Python or Ruby: 6 Months on Hacker News - japhyr
http://peak5390.wordpress.com/2012/12/14/python-or-ruby-6-months-on-hacker-news/

======
B-Con
I agree that Python is a good language to learn and to teach as an
introduction.

But HN isn't quite the most reflective of the _job market_. It's reasonably
diverse, but how much interest does, say, .NET generate on here? Not much, but
.NET seems to be becoming impossible to avoid in the Windows programming
market.

HN also likes languages like Lisp. Do the jobs for Lisp even compare with jobs
available for Ruby?

I think HN stats will give you a decent idea of powerful and/or hacker-
friendly and/or elegant languages (those seem to be the favorites around here,
from my perspective), which are probably good languages to use as an
introduction, but not necessarily strongly correlated with market value.
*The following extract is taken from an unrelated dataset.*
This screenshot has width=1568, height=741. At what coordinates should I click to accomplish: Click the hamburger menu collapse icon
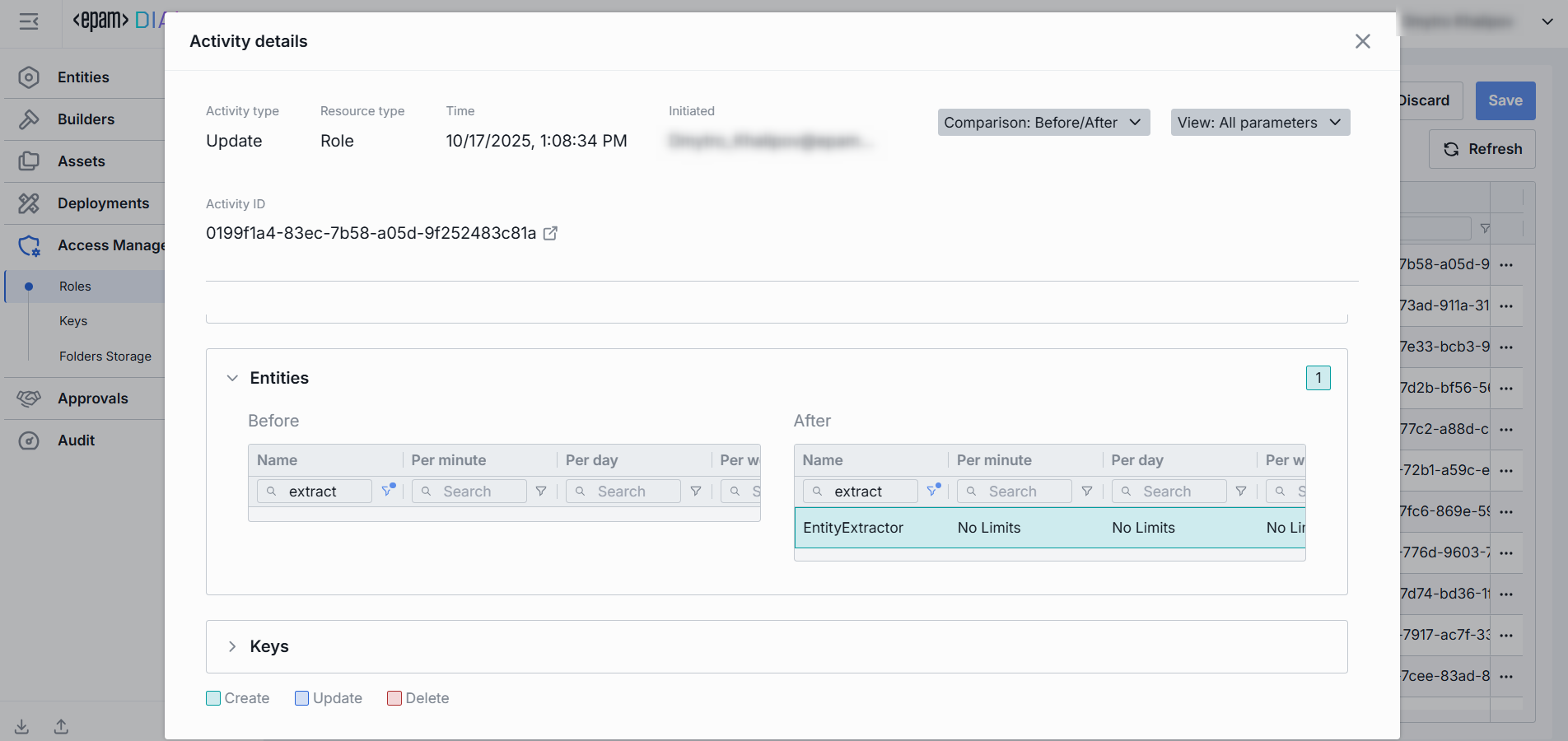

Again, not that I disagree with the conclusion.

------
cjmagee
It would be interesting to see a Python/Javascript comparison. I have a hunch
that the explosion of new tools-- js frameworks, node, mongodb, etc.-- is
going to lead to thousands of coders writing millions of small apps. Big
potential market for those students to come into.

------
mathattack
Thanks! I wonder if there is a way to piece out trends better - for instance,
are influencers using Ruby?

That said, hard to go wrong teaching intro to CS in Python. It's flexible
enough to show most of what you want to teach.